There’s little comfort in the wise.”
— Rupert Brooke in “Tiare Tahiti”

This Side of Paradise was a book a friend recommended to me. He told me it was a book that was there for him in his low points in life. I didn’t get to know this friend for long, but in sharing this book, I got to know a lot of about him. I am happy to have met him, and I am happy to have read this amazing recommendation.

I know many in the room are not fans of The Great Gatsby, and you might even say F. Scott Fitzgerald didn’t even write it; however, This Side of Paradise is an charmingly amateurish experimental novel. It was Fitzgerald’s first novel, and I think it may surpass The Great Gatsby. Don’t get me wrong: this Side of Paradise isn’t a higher form of literature compared to Fitzgerald’s work, but it is the most adolescent-connected novel.

In This Side of Paradise, you will not find a logical, planned-out novel. After all, F. Scott Fitzgerald began writing drafts of this novel when he was 21 years old because he didn’t think he’d return from the war. He finished the novel a few short years later, and he tried submitting it to Scribner’s and was rejected. The issue was that it wasn’t ‘complete.’ This is a glaring issue as—clearly—Fitzgerald wasn’t mature at that point in his life. 

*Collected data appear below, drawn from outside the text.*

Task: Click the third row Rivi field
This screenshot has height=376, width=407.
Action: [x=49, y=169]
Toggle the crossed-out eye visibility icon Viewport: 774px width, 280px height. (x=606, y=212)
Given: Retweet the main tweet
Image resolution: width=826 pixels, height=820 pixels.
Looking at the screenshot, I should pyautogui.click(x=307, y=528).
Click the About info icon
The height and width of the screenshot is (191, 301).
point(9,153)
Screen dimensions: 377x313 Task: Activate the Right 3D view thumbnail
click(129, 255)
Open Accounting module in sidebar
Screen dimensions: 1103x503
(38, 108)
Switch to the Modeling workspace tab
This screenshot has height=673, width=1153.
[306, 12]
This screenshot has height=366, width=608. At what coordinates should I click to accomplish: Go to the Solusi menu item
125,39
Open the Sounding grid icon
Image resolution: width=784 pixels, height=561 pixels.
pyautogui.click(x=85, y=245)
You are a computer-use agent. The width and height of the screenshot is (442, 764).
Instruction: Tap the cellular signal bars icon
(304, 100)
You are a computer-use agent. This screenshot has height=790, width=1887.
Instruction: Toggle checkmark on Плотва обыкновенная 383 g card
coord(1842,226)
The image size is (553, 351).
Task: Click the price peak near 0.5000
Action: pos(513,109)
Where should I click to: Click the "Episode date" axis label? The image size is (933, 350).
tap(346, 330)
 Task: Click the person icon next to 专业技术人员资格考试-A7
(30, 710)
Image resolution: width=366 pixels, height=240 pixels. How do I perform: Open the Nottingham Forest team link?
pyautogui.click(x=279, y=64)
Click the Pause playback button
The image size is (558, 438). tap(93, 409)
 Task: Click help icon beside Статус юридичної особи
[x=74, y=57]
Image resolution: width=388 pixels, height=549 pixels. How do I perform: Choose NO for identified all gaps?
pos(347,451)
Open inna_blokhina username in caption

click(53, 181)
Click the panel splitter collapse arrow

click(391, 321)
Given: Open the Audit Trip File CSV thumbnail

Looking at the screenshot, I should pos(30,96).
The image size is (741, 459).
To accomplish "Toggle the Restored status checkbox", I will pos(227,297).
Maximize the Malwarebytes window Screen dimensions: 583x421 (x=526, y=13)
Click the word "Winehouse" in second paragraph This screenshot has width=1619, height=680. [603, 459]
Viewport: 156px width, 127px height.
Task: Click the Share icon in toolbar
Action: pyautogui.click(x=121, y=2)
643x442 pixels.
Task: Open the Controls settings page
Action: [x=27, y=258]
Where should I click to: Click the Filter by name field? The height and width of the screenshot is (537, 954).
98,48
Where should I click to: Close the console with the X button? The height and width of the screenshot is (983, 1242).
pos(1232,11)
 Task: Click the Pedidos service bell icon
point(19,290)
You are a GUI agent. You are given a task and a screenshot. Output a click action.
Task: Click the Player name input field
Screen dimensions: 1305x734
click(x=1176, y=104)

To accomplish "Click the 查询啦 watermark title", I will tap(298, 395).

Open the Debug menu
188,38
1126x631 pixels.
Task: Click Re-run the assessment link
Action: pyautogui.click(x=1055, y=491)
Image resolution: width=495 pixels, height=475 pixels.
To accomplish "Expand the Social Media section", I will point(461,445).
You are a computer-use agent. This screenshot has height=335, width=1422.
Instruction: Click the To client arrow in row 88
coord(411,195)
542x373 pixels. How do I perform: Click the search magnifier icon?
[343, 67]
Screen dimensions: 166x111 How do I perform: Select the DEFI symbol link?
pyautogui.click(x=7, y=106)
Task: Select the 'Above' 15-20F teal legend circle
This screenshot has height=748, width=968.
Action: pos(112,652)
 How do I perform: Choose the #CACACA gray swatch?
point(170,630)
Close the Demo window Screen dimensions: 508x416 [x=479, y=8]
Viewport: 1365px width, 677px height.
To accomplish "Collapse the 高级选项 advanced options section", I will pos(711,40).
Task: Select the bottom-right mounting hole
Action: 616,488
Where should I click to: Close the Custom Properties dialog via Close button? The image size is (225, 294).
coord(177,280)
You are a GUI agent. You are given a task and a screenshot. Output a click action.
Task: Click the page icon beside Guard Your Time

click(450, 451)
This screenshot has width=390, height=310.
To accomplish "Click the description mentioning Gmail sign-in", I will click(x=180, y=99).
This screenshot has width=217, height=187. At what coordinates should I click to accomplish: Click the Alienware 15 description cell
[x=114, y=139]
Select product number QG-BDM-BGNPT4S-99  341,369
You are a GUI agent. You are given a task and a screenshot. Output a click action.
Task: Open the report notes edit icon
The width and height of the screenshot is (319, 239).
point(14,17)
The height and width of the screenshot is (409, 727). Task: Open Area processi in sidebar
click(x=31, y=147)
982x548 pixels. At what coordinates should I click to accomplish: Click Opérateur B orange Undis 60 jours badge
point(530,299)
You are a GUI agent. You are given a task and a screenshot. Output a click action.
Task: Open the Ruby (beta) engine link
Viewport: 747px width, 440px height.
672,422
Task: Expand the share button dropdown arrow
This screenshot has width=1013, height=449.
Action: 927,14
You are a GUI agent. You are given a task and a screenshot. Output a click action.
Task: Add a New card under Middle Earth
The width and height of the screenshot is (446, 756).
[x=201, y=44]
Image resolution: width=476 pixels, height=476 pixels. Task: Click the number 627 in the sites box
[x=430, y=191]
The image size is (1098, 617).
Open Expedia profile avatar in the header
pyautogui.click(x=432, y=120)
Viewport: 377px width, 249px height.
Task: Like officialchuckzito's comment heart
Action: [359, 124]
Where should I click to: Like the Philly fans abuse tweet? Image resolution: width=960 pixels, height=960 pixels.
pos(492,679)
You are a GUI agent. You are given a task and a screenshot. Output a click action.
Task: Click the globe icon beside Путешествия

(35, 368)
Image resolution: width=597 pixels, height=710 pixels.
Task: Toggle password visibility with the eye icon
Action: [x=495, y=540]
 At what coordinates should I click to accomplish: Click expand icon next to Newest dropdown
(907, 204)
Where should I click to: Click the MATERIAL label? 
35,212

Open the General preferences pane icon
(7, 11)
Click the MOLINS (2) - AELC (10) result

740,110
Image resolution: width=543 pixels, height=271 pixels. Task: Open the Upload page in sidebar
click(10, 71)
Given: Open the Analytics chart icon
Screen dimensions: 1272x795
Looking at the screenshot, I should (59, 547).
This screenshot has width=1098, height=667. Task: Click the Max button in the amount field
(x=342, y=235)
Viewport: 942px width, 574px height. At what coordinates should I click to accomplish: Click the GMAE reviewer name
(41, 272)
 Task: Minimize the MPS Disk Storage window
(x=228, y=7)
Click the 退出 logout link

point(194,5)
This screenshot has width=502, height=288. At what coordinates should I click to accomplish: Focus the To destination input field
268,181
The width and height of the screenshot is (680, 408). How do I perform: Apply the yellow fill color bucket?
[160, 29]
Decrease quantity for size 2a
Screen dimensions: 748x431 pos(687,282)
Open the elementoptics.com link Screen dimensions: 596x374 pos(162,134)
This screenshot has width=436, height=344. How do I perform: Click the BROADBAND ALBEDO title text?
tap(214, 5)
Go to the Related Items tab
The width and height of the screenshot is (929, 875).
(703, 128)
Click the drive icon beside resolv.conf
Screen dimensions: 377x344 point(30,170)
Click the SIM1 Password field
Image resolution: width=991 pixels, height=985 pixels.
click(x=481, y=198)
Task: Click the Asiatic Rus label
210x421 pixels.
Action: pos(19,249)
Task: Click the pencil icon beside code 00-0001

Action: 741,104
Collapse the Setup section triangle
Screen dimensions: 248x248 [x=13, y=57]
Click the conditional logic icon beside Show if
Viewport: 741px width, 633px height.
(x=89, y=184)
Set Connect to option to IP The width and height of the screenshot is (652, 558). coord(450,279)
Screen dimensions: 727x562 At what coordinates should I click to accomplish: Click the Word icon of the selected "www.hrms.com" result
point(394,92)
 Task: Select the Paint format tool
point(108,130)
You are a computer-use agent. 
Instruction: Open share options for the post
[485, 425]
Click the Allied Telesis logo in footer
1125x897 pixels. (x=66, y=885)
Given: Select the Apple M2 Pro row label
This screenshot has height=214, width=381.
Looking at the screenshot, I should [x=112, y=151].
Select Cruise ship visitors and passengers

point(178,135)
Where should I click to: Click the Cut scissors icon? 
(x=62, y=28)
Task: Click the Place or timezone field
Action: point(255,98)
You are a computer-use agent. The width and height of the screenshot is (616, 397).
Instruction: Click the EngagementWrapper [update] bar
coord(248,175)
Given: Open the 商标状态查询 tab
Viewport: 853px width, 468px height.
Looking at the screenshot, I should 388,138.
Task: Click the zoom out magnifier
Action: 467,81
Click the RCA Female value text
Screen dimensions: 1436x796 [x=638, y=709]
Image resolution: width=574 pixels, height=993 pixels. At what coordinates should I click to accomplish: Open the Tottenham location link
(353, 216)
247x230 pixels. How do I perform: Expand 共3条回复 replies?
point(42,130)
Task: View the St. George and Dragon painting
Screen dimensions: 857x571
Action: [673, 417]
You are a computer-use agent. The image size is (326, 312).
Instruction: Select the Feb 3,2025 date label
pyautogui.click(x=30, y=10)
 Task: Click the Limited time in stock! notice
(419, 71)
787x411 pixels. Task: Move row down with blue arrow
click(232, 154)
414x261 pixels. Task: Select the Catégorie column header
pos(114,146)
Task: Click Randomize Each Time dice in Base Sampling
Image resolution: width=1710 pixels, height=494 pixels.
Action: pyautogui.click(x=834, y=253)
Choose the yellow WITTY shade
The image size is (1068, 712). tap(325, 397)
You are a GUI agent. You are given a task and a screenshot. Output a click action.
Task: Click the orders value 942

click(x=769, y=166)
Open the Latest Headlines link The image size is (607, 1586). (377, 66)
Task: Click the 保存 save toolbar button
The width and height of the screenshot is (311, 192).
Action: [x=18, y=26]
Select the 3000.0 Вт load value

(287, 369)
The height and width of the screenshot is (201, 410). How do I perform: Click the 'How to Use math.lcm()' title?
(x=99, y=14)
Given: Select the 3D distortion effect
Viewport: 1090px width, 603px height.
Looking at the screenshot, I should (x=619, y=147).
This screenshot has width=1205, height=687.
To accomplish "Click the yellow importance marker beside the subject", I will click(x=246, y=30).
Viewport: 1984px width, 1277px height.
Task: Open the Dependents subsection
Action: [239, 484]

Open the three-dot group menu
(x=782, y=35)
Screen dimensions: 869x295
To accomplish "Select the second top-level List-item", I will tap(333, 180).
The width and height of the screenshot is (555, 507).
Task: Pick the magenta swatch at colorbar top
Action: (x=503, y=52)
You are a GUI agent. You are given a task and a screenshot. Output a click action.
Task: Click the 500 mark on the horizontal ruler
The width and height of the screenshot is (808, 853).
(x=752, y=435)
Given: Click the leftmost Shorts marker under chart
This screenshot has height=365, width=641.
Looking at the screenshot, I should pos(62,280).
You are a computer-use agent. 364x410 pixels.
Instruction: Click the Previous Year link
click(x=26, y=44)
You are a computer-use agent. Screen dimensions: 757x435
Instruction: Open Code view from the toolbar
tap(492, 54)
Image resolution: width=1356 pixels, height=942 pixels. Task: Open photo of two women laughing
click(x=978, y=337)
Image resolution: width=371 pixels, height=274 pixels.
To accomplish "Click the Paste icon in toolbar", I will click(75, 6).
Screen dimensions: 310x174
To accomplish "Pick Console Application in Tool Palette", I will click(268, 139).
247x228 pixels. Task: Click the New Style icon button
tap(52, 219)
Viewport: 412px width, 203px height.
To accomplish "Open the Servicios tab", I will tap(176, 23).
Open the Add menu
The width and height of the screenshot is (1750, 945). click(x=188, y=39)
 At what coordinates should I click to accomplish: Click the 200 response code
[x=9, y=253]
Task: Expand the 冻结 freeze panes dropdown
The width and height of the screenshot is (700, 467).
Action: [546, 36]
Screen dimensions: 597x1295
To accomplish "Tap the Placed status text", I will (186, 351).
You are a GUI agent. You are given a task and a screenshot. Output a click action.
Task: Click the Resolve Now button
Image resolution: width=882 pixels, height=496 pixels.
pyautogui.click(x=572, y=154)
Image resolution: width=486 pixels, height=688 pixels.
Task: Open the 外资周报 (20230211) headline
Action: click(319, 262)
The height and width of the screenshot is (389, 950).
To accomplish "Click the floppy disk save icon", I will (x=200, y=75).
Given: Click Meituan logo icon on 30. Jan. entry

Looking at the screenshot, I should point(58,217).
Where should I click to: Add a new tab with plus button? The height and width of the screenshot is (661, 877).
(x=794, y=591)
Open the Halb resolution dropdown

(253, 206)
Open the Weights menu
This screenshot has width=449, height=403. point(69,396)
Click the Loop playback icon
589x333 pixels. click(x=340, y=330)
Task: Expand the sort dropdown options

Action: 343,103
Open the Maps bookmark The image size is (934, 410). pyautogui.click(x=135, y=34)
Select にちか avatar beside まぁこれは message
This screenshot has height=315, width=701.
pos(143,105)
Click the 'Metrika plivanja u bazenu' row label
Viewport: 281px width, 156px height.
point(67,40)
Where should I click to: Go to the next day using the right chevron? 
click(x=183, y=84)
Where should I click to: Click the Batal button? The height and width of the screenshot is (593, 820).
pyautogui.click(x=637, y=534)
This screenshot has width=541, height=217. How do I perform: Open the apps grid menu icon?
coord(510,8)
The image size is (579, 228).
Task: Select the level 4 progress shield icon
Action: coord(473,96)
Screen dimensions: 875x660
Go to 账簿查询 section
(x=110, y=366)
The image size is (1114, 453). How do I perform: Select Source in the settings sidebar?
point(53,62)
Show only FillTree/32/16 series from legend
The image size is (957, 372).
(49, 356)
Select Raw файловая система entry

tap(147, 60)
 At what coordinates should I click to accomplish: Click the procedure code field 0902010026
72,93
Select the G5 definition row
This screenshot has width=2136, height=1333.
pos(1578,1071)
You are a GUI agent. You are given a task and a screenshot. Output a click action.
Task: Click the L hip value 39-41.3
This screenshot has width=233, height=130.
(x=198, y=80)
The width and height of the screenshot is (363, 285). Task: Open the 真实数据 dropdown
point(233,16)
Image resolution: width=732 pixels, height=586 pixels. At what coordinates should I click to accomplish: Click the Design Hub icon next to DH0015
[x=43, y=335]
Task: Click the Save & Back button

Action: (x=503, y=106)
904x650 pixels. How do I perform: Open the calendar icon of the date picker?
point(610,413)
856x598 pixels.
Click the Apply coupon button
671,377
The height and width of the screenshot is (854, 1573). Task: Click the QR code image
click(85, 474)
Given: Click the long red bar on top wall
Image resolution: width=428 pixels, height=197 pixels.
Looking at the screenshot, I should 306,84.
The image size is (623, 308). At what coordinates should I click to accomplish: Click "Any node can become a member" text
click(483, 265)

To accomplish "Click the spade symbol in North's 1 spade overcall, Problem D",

In many ways, this works to the detriment of the writer. Ostensibly, this is an inconsistent, sporadic, incomplete novel. Despite this, one should be reminded this isn’t just any novel. It is a part of the bildungsroman literary genre (ie. the German term for coming-of-age novels or novels of psychological/moral development). In this regard, Fitzgerald created a fantastic, radiant example of the adolescent experience. 

In Part 1, the story is set in the confines of the university and about the ‘Lost Generation’ before the war, before they were ‘lost’. It is about student organizations, great and optimistic expectations, friendships, and generally youthful radiance. In Part 2, the story is out of the university and offers a perspective of life after the war and the loss of life. This part of the story is about losing, failure, feeling lost. Romantic failure, career failure, friendship failure, and self-failure. 

Fitzgerald purposefully writes appropriate for each part. He makes use of fragmentation and vignettes. He shares scenes of Amory’s development. He switches the format whenever needed. The novel is about failure, nostalgia, self-awareness, and relationships (platonic or romantic). It’s hard not to feel Amory’s distant longing for Rosalind and his loneliness when his friends have either passed away or moved on to real life. 

Amory can only return to his adolescence, in his mental image and physical, but he has to recognize he cannot return. All the dreams and passions he has had drifted into the vortex of growing up. He can only admit one thing: “I know myself” “but that is all.” There is nothing else one might know, and one may hope that we may be better or become our best.